Using the data below, copy every line that contains the word "cell".

Extracted data entries:

»»

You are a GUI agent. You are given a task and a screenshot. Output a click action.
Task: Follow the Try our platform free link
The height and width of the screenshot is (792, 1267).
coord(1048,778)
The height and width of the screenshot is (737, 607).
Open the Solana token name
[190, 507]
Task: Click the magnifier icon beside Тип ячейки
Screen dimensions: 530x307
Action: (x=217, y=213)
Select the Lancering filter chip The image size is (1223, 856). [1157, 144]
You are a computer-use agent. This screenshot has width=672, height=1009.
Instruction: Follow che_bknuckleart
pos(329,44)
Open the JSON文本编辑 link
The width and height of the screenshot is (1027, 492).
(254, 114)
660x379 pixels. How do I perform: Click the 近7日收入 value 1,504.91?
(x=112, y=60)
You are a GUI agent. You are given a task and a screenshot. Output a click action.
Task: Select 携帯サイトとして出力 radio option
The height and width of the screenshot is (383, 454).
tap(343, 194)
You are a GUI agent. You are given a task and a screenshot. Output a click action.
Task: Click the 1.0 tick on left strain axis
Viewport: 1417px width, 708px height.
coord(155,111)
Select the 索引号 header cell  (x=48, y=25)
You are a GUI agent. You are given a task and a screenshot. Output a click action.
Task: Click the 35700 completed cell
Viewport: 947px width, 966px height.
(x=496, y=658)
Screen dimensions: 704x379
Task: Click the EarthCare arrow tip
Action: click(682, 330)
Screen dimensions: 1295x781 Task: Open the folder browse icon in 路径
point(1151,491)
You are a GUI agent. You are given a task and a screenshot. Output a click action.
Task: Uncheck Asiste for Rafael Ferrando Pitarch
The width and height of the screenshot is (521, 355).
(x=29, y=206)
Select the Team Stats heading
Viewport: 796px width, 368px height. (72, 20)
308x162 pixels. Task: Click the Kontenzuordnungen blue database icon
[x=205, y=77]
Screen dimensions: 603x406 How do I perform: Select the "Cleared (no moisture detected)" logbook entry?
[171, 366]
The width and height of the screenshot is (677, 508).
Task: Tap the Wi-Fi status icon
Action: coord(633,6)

««

• **EXERCISE ANSWER**:
Select the 索引号 header cell  (x=48, y=25)
Task: Click the 35700 completed cell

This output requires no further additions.